Task item ::
Using the records below, transcribe exactly only the lines from the one with "You are a GUI" through the end, both included, and drop every picture.

[Stored data entries]

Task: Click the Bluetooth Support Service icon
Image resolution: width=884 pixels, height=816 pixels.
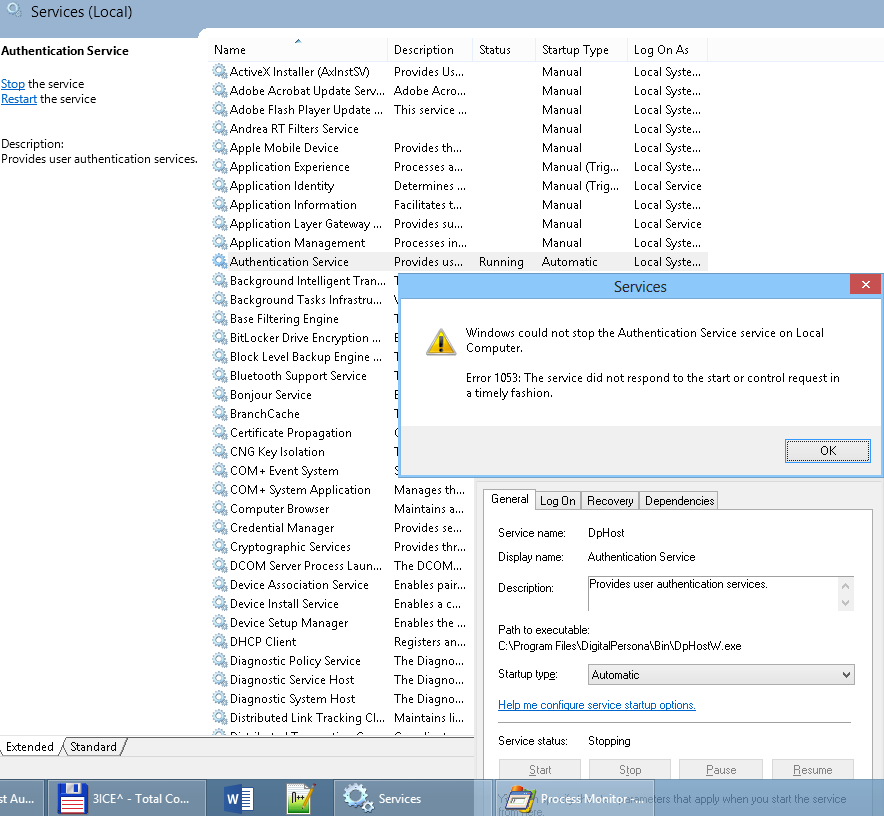Action: click(x=219, y=375)
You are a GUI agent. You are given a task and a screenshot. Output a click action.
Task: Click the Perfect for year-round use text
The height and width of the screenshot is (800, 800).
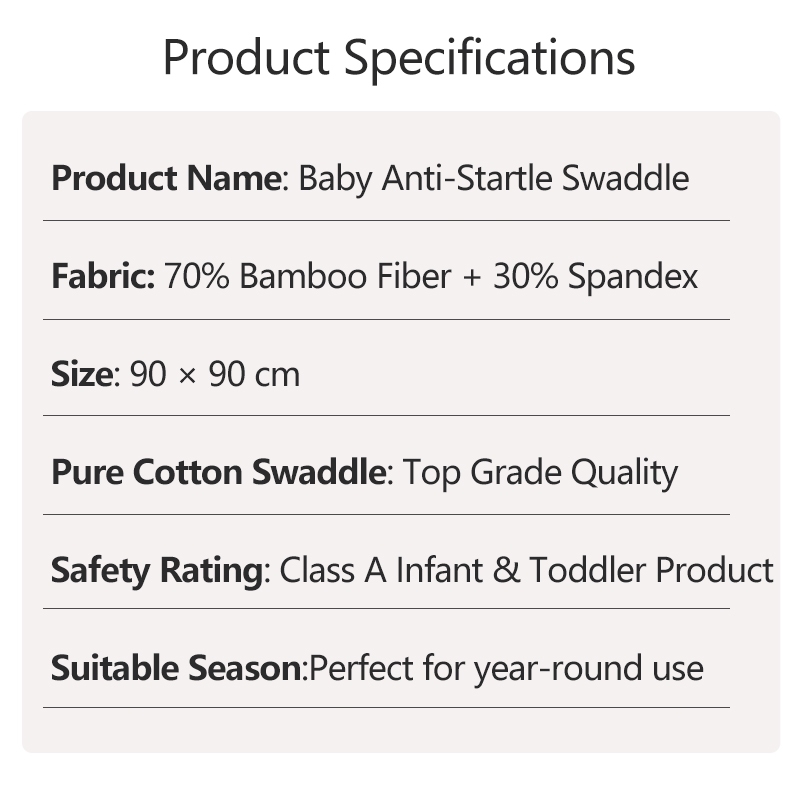tap(506, 669)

Response for this exercise ::
You are a GUI agent. You are given a task and a screenshot. Output a click action.
Task: Click the Perfect for year-round use text
The height and width of the screenshot is (800, 800).
tap(506, 669)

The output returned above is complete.